(What the task asks):
Your answer should be each line of the entries that contains the word "Open", copied in full.

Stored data
((

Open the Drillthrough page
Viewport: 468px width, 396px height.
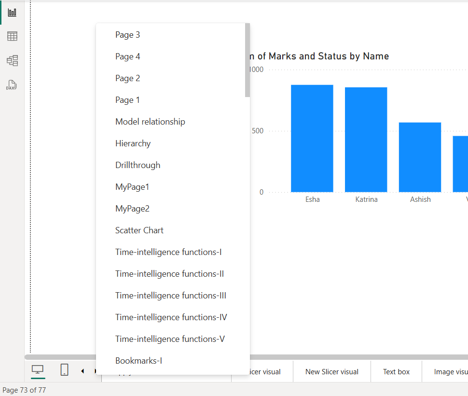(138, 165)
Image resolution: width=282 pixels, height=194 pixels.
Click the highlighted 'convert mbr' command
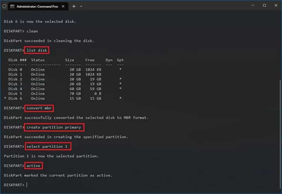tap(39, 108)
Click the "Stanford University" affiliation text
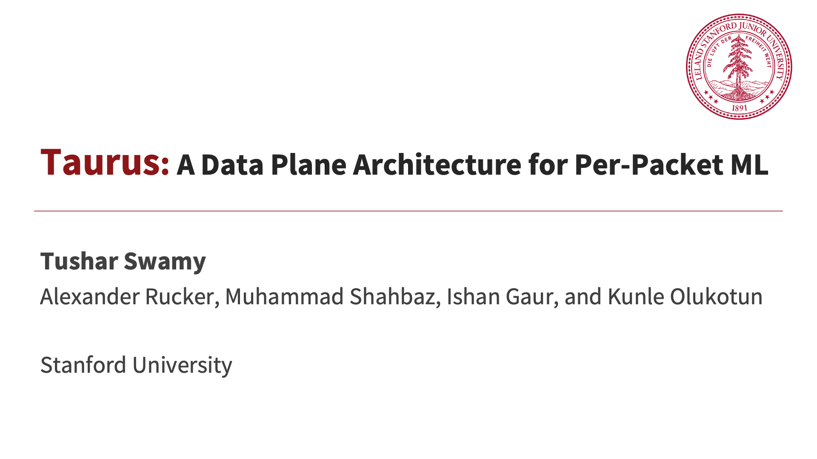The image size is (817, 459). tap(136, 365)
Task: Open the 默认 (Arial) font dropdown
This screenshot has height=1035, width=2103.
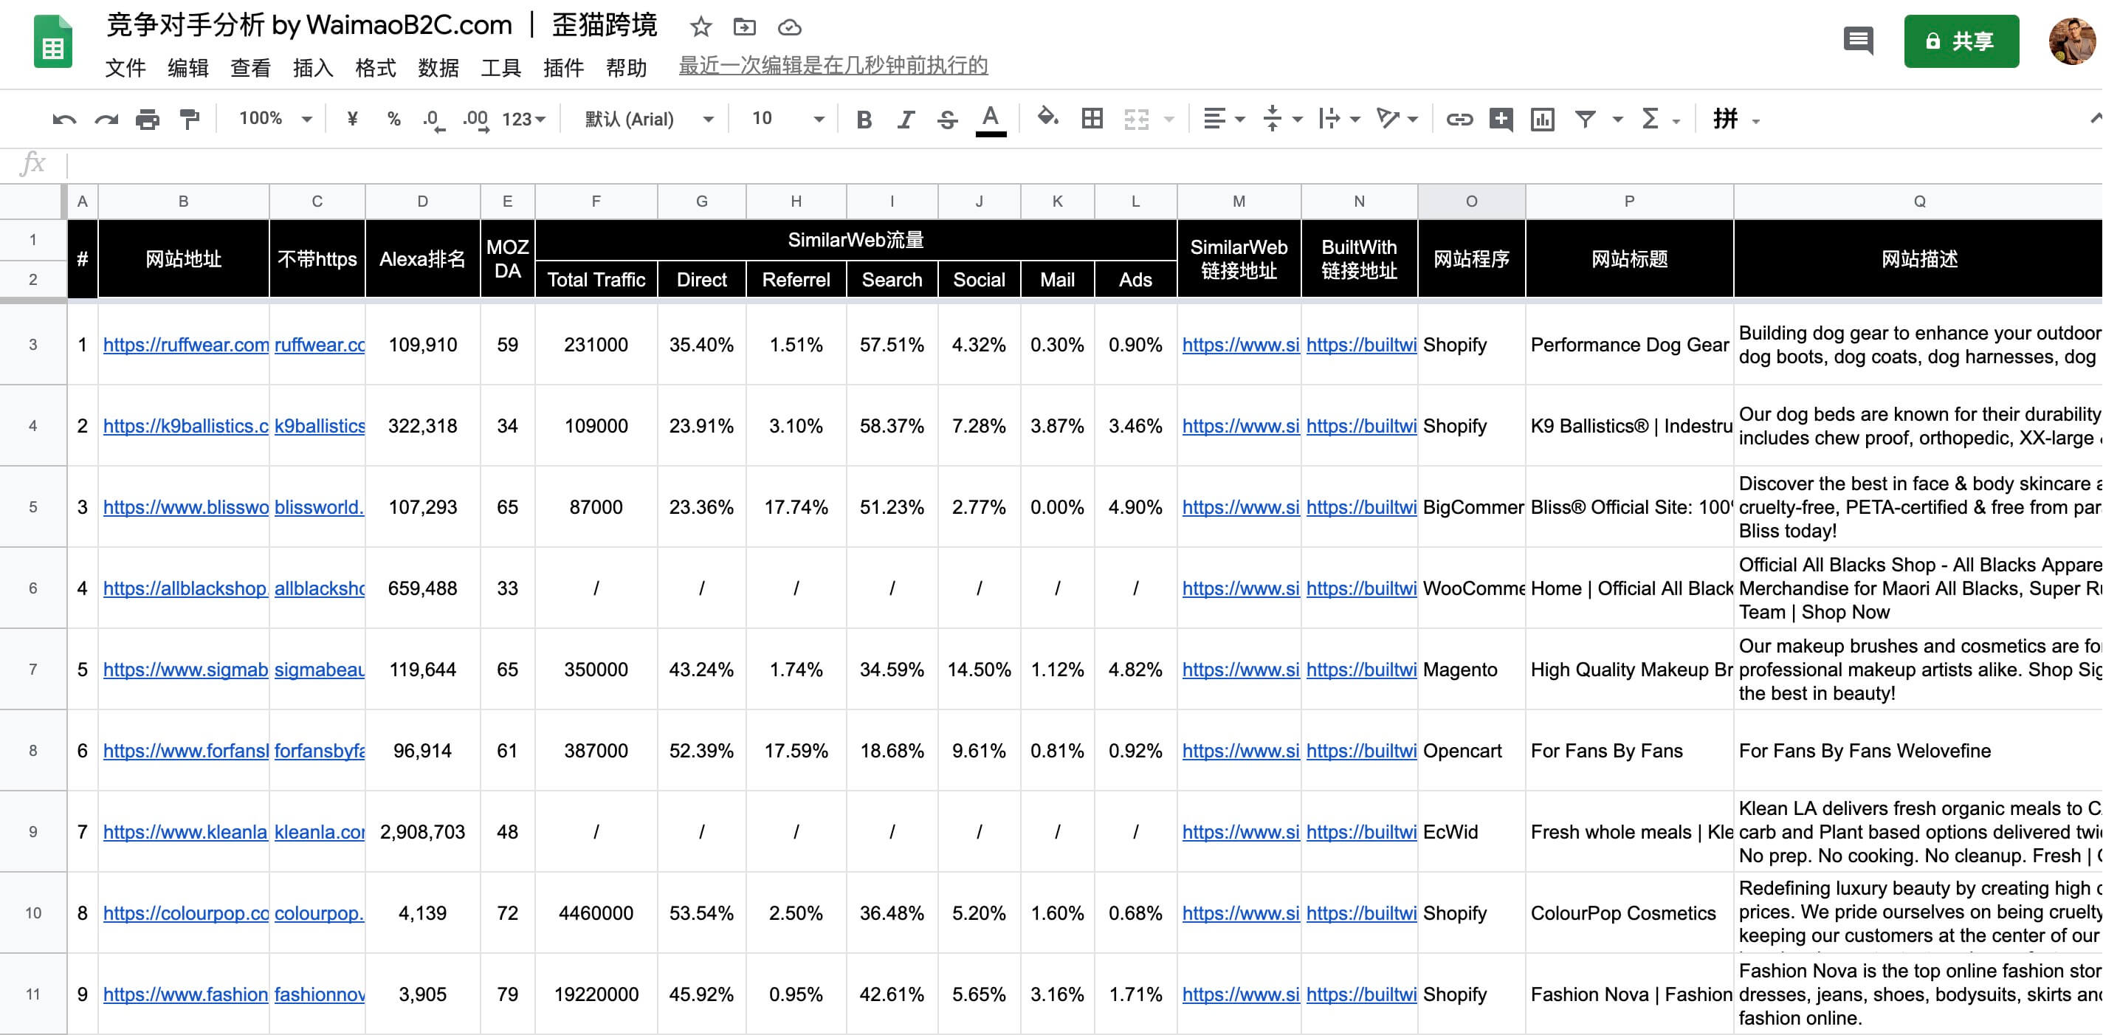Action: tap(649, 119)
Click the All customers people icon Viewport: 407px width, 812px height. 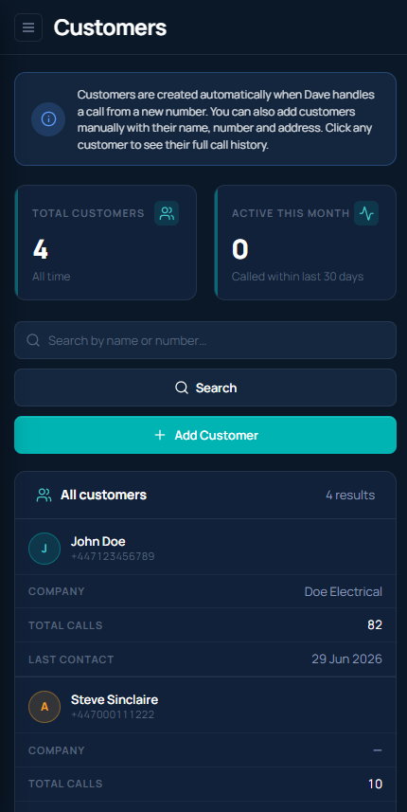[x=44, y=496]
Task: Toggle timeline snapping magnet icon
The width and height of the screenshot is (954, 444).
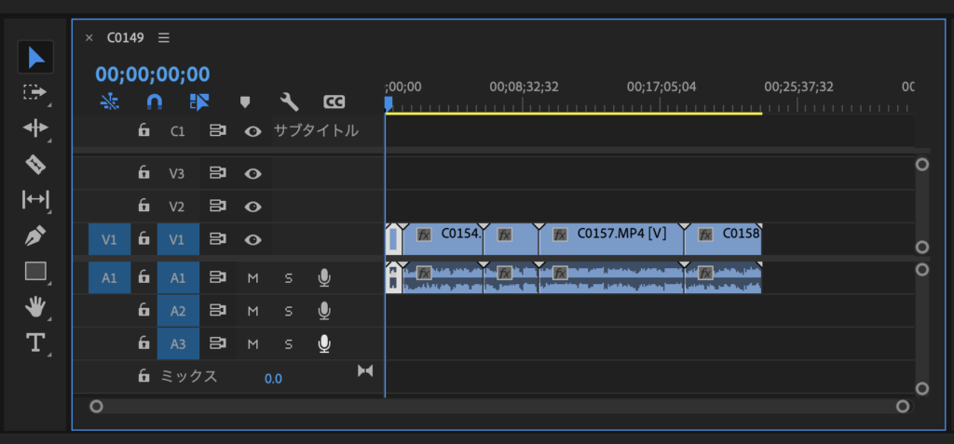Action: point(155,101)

))
((

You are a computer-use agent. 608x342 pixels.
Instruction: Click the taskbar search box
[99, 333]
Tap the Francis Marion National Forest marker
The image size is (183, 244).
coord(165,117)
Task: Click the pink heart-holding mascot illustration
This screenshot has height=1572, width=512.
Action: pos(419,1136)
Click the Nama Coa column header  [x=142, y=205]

))

(Task answer):
Open the Drillthrough page
Task: Open the 默认 (Arial) font dropdown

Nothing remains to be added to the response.